The problem
Copy the data below word for word, starting at the line that contains "Select the 4XL size row label" and ending with the last line of the data, both included. Leave out the pictures.

Data on locating words and elements:
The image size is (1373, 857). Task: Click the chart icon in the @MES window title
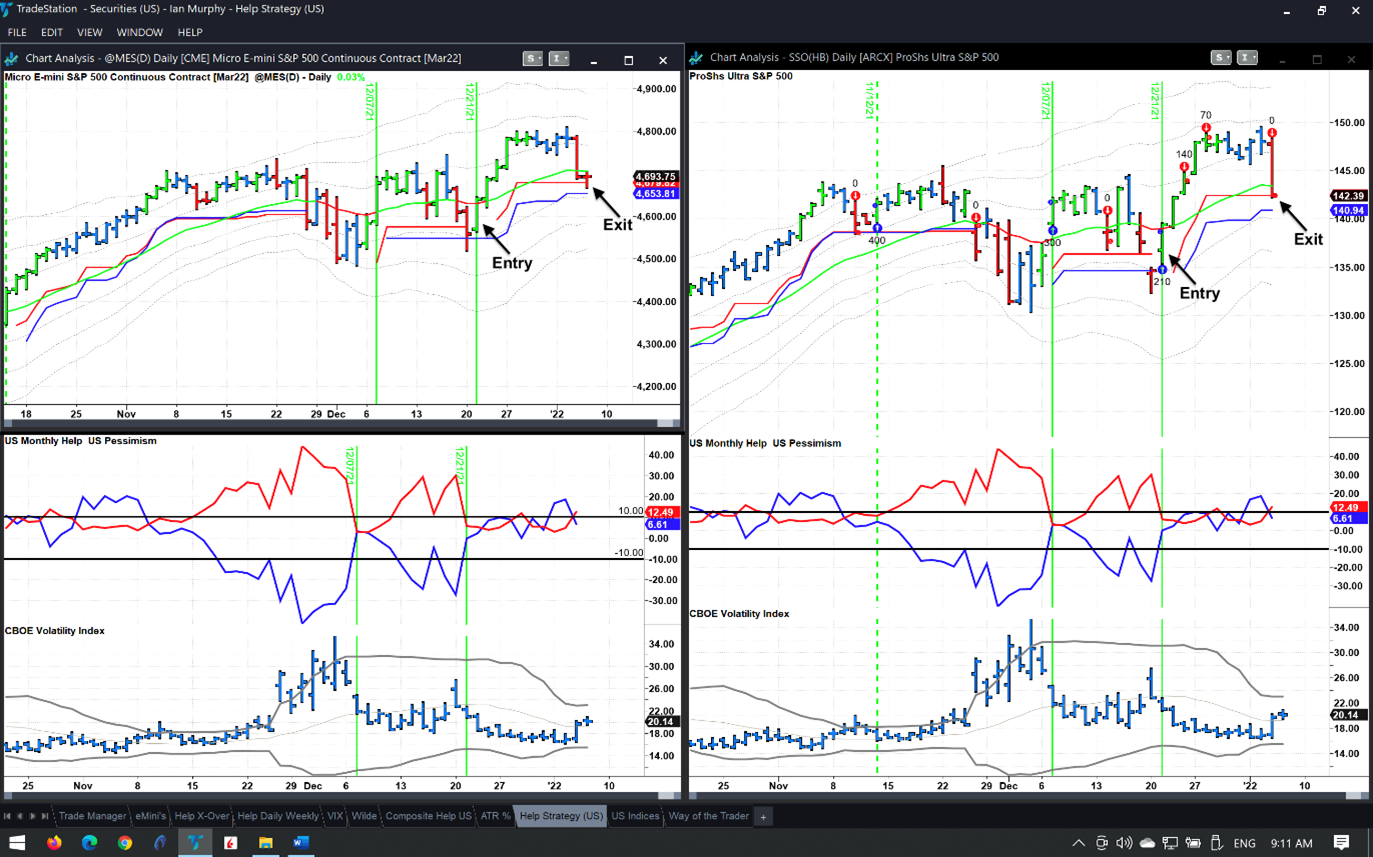(x=12, y=59)
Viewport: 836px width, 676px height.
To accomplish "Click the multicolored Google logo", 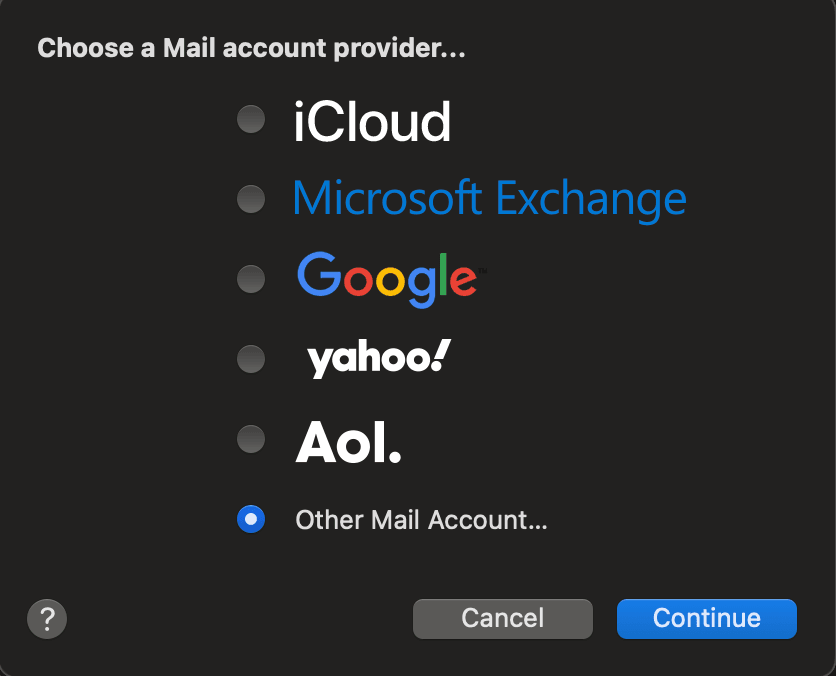I will (x=387, y=279).
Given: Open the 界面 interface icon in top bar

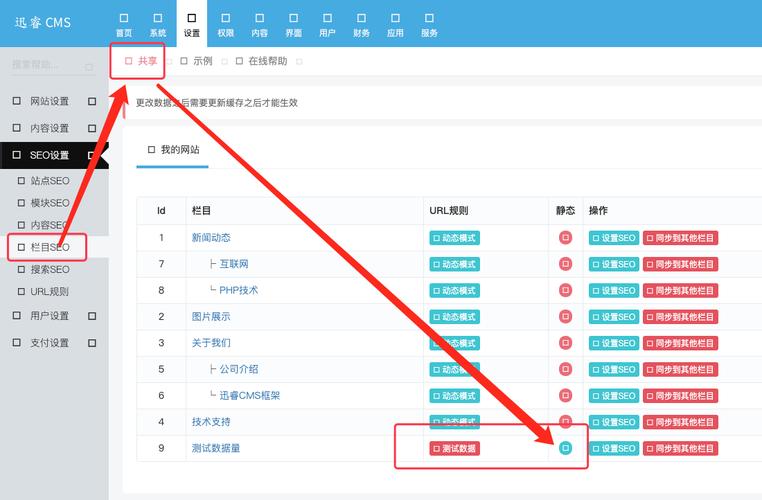Looking at the screenshot, I should pos(293,24).
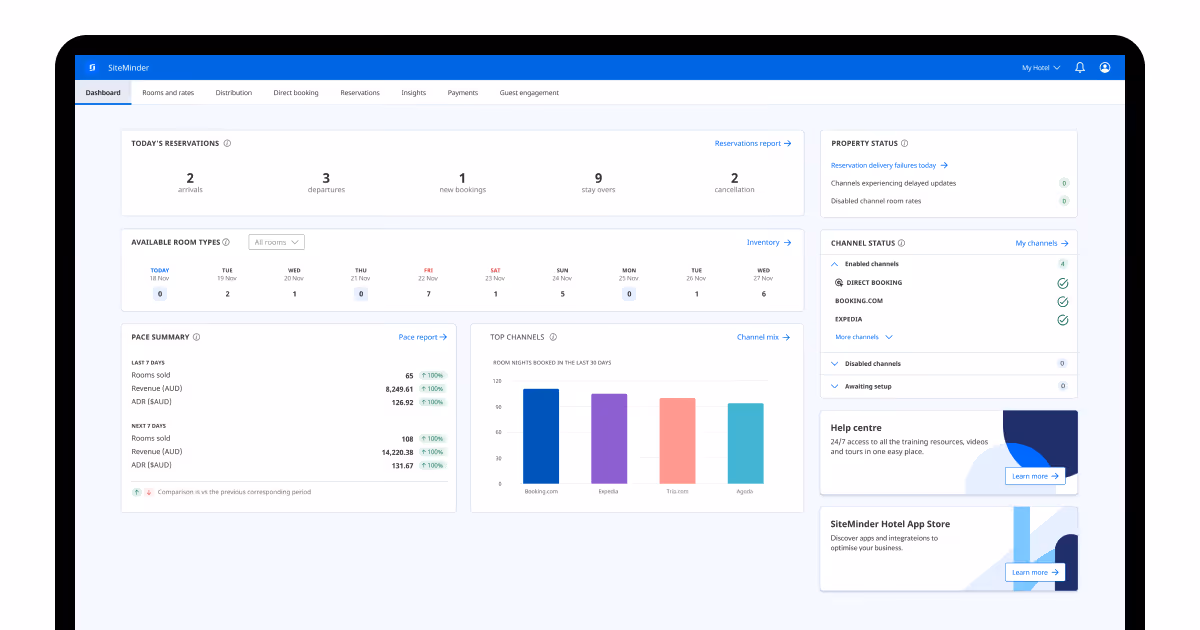Viewport: 1200px width, 630px height.
Task: Switch to the Insights tab
Action: point(414,92)
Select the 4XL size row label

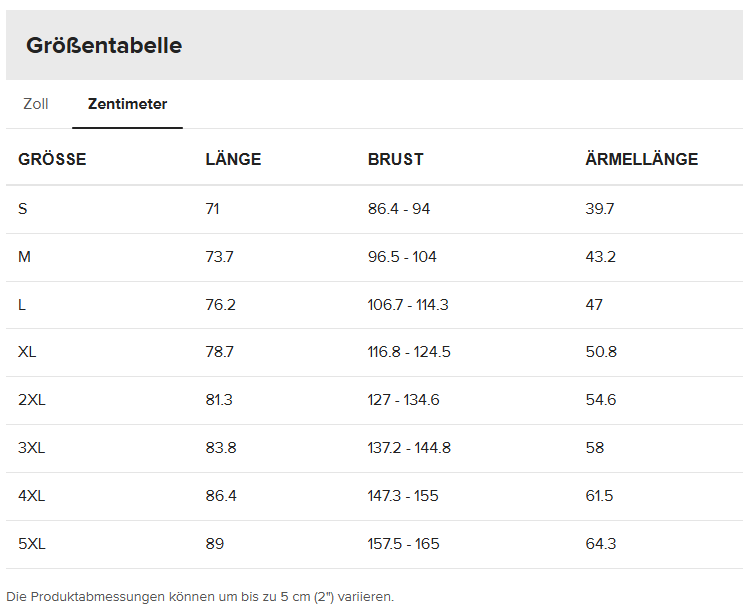tap(32, 496)
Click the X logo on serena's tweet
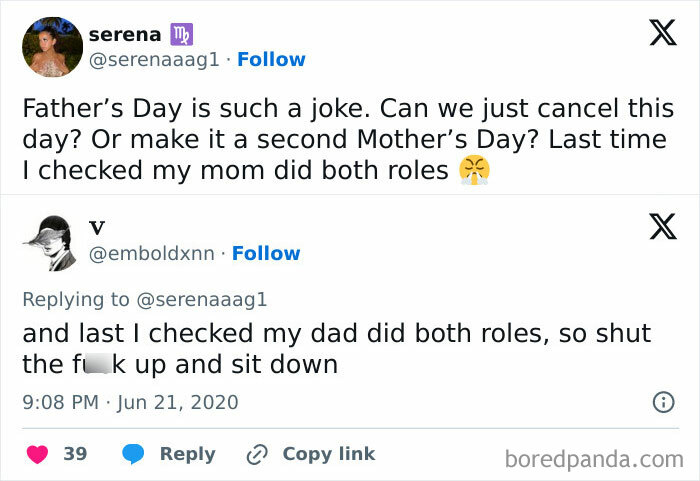The width and height of the screenshot is (700, 481). pyautogui.click(x=655, y=34)
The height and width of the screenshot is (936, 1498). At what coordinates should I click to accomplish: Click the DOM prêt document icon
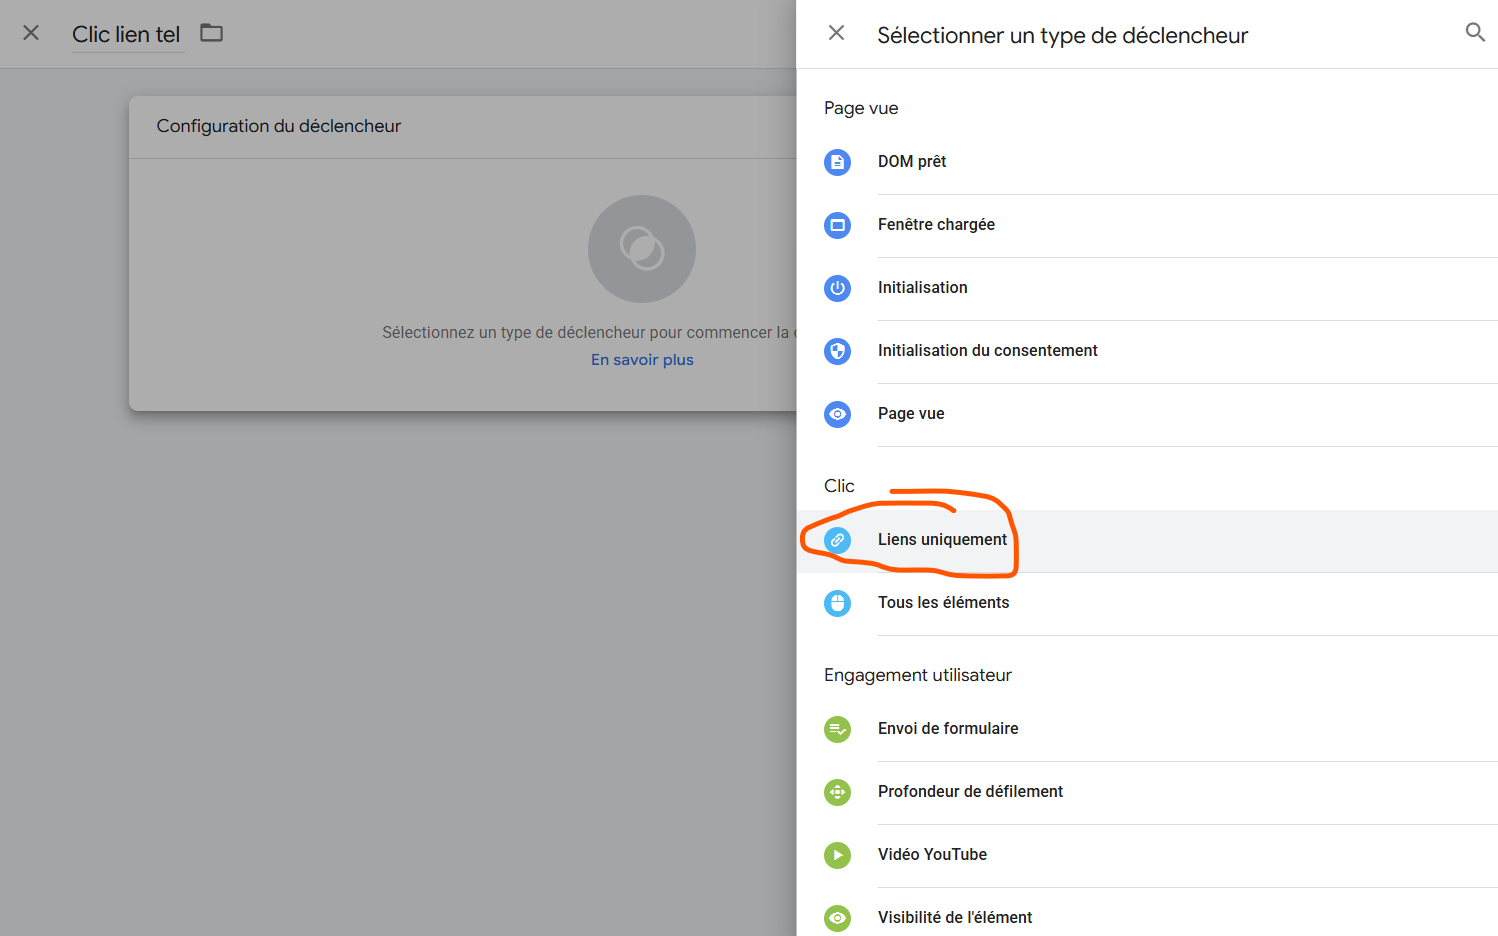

Exercise output
Select the 4XL size row label

tap(32, 496)
Click the X logo on serena's tweet
The width and height of the screenshot is (700, 481). pyautogui.click(x=655, y=34)
The height and width of the screenshot is (936, 1498). At what coordinates should I click to accomplish: Click the DOM prêt document icon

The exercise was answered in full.